“Chris Wood of Jefferies sees Sensex reaching 100,000 points by late 2026”
“Morgan Stanley sees Sensex at 1 lakh by 2027”
Why is it so important for common people like us to keep regular track of the growth in Sensex?
What impact will it have on commoners like us and also on our lifestyle?
Let’s first understand what Sensex really is.
The term Sensex refers to the benchmark index of the BSE in India. It truly reflects the Indian Stock Market Movement.
So generally, when there is a rise in the Sensex, it automatically means there is a growth in share value as well. By this, we have come to know that the value of shares invariably depends on the Sensex.
Generally, when we hear such statements from renowned research agencies such as Jefferies and Morgan Stanley. The first thought that comes to our mind would be how these agencies are able to predict or anticipate such things.

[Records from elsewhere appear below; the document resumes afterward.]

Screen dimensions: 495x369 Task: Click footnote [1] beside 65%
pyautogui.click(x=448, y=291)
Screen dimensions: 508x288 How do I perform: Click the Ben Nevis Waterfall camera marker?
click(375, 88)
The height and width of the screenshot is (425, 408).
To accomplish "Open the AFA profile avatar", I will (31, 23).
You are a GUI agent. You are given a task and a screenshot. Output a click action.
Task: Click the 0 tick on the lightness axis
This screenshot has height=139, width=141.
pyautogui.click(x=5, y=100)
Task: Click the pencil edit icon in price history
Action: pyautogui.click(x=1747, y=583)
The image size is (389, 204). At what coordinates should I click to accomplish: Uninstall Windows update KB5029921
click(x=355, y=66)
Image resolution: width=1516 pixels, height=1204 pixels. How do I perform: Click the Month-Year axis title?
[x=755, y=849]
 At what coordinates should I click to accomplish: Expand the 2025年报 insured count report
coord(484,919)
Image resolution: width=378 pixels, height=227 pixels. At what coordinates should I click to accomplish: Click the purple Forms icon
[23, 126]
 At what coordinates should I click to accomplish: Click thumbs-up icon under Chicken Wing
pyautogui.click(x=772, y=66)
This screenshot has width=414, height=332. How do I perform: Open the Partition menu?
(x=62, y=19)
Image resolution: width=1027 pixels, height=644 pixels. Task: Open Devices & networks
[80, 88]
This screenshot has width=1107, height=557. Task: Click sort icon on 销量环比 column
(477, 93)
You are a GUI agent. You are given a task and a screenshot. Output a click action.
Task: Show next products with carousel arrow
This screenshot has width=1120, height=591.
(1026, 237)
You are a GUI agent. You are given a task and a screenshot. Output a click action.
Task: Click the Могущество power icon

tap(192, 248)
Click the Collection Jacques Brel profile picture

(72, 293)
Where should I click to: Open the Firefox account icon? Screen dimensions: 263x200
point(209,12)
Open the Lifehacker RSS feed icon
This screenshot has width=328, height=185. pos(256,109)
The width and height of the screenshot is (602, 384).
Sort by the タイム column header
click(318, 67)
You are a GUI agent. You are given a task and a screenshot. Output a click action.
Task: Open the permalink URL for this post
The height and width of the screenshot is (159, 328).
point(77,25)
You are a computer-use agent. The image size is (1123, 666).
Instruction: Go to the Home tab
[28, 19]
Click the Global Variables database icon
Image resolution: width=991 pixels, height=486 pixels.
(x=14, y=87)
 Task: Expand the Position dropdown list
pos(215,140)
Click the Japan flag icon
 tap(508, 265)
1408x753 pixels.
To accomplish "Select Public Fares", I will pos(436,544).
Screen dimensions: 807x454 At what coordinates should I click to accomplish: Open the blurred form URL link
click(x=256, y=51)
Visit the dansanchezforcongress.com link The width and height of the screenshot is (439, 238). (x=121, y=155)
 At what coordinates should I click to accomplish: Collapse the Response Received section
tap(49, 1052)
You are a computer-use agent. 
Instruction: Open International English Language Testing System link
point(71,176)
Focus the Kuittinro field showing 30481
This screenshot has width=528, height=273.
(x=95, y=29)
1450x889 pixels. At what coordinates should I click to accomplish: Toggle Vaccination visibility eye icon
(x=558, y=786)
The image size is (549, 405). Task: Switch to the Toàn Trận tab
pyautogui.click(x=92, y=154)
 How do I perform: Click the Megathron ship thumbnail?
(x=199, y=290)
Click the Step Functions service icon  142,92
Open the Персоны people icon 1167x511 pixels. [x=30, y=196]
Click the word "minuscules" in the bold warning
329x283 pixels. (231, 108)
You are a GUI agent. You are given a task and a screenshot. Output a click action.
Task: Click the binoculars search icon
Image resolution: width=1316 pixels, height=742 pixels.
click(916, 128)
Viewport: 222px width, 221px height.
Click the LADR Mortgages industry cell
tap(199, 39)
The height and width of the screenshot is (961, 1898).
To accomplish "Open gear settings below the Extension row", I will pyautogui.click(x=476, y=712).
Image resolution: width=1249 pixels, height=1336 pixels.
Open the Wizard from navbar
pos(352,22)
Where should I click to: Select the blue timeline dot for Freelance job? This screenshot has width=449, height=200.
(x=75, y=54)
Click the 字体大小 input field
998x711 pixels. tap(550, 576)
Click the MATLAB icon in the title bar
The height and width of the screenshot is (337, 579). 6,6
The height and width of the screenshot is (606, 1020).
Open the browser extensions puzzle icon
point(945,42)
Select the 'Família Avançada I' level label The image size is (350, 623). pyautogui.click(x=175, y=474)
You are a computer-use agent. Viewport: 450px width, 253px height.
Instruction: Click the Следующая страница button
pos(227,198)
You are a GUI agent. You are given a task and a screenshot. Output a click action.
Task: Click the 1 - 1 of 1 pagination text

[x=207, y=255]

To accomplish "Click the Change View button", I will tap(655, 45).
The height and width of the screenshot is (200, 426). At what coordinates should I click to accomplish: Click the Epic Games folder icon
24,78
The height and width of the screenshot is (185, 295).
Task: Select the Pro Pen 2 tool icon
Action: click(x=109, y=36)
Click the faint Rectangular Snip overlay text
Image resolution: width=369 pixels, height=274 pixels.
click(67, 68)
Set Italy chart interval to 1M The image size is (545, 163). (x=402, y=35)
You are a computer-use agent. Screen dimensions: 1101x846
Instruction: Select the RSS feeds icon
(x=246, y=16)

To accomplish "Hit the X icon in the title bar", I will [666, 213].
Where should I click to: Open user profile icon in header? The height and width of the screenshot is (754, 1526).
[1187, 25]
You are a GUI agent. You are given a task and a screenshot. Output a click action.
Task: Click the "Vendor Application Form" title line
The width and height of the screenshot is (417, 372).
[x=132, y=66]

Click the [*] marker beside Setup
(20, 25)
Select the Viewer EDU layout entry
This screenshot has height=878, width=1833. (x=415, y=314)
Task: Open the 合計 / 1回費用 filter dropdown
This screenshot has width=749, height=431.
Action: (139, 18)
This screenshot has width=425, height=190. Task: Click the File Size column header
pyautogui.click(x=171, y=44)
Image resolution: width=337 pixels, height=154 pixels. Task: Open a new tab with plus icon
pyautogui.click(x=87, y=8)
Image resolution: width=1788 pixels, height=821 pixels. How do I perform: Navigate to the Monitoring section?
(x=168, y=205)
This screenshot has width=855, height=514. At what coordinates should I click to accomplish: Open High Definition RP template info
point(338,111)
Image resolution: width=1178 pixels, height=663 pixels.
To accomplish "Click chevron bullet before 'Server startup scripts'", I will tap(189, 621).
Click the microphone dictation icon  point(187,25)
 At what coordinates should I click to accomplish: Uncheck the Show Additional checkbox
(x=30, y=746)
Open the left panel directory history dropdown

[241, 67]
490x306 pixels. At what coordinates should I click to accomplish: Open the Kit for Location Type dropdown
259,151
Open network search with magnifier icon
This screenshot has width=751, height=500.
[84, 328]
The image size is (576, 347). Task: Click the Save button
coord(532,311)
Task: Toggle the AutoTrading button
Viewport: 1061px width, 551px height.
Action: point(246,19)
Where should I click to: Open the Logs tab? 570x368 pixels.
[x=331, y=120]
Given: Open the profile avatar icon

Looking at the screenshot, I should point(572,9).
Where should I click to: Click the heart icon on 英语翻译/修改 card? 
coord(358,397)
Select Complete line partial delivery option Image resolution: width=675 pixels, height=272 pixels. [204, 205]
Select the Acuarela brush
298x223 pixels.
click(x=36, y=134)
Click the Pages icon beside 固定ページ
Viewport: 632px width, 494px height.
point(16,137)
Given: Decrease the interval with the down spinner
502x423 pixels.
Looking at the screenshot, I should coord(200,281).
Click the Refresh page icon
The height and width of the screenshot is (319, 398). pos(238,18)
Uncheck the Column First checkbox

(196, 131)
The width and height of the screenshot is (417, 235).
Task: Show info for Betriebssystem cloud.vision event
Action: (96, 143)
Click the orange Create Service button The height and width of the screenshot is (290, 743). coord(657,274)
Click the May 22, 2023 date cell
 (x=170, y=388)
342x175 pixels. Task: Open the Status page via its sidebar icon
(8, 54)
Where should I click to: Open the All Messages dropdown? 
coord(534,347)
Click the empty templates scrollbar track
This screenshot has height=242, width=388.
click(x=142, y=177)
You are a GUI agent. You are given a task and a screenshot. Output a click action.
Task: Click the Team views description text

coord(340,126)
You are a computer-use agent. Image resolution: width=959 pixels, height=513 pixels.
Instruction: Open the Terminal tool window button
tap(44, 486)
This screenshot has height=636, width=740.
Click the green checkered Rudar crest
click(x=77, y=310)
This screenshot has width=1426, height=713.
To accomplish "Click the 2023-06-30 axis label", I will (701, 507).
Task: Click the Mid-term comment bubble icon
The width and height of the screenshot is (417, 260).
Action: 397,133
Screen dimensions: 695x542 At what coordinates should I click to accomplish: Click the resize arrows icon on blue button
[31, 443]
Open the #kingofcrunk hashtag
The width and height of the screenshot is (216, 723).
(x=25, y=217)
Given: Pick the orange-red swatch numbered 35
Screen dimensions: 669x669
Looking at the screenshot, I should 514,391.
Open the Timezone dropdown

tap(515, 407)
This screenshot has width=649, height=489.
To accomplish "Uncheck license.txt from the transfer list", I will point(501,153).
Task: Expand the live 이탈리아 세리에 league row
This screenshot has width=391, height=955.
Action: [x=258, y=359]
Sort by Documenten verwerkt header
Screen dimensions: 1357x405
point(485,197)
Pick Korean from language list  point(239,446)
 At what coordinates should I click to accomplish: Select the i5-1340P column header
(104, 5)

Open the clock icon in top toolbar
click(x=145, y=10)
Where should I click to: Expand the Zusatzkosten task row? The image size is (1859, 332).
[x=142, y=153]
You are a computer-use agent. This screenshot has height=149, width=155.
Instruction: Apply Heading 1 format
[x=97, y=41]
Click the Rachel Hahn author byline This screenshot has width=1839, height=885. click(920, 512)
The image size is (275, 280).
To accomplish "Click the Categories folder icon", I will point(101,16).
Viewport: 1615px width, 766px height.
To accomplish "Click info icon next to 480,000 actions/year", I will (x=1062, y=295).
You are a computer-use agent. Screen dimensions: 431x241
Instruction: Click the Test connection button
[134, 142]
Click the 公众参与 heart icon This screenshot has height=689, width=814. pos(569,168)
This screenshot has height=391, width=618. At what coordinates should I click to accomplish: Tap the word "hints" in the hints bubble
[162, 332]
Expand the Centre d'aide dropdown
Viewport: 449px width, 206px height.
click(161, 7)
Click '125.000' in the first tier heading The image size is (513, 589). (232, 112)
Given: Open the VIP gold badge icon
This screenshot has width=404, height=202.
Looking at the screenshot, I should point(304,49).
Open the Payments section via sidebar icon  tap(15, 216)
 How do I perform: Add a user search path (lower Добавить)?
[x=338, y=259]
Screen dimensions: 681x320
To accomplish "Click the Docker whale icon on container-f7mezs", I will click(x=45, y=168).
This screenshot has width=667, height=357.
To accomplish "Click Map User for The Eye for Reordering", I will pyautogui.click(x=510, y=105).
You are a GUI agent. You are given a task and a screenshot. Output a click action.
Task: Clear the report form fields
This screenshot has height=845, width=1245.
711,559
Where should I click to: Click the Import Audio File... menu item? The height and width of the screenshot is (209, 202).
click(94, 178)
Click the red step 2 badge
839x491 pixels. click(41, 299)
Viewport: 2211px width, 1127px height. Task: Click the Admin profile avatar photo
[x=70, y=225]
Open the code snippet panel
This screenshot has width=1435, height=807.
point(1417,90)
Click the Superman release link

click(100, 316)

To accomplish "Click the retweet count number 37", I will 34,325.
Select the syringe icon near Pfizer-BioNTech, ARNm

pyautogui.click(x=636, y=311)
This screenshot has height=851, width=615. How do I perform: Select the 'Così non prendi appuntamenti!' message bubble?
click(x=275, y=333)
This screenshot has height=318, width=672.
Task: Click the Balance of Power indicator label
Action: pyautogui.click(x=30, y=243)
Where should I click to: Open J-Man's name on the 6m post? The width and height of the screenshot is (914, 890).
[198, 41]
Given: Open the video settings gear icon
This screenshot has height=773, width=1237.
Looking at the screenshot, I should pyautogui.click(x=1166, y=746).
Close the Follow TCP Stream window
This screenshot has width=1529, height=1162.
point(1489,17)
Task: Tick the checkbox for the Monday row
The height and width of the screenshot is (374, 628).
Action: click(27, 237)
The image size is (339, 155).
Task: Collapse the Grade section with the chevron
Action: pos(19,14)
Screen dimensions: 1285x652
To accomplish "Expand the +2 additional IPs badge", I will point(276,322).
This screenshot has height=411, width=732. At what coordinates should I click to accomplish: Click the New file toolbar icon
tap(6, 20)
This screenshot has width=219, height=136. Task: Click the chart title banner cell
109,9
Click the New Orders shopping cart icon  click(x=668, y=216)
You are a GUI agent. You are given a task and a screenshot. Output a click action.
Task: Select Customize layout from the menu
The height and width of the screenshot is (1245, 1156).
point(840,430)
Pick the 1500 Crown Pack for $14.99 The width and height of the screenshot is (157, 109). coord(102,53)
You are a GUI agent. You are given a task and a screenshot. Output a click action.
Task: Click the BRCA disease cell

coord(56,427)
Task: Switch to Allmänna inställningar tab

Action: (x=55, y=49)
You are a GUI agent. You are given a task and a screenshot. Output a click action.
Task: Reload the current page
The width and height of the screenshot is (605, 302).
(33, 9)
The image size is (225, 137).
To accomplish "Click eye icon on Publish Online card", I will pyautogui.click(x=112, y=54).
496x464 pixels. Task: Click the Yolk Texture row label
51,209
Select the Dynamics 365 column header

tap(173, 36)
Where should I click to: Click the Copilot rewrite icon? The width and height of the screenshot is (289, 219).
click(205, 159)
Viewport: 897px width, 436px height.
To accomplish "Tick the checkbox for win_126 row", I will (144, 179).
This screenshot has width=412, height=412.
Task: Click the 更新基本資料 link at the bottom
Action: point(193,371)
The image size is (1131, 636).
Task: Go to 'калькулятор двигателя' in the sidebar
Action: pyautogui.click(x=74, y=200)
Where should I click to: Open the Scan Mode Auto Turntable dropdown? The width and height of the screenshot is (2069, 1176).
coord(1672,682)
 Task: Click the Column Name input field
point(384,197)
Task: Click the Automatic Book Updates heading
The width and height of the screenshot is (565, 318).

How do they substantiate their theory?
It’s a known fact that individual investors like us can never get into such deep-dive research like those research agencies which does giant research.
But still, we can do a reality check ourselves to come up with our own answer logically and look to take the wise Investment Decision based on it.
We will not just look at macroeconomics but will also play a numbers game to support the same.
The Historic ride:
Before even we debate as to whether Sensex will reach 100K it is worth seeing this journey all through these years.
Let’s discuss the x-factors and the contributing factors that have led to this milestone.
- April 1-1979-The Sensex debuted with a base value of 100
- 1990– The first thousand-Indian growth story starts to kick in with many corporate starting to grow.
- 1992-The journey from 1000 to 4000. Probably the second most bullish period of the Indian Stock market. Then came Mr. Harshad Mehta taking back the index to levels of 2000
- 1999– First major milestone of 5000.-Growth fuelled by a rebound in agriculture and allied sectors and the election of the first full-time non-congress government
- 2006– The first time Sensex achieved the 5-digit mark, 100 times the growth in little over 26 years Staggering!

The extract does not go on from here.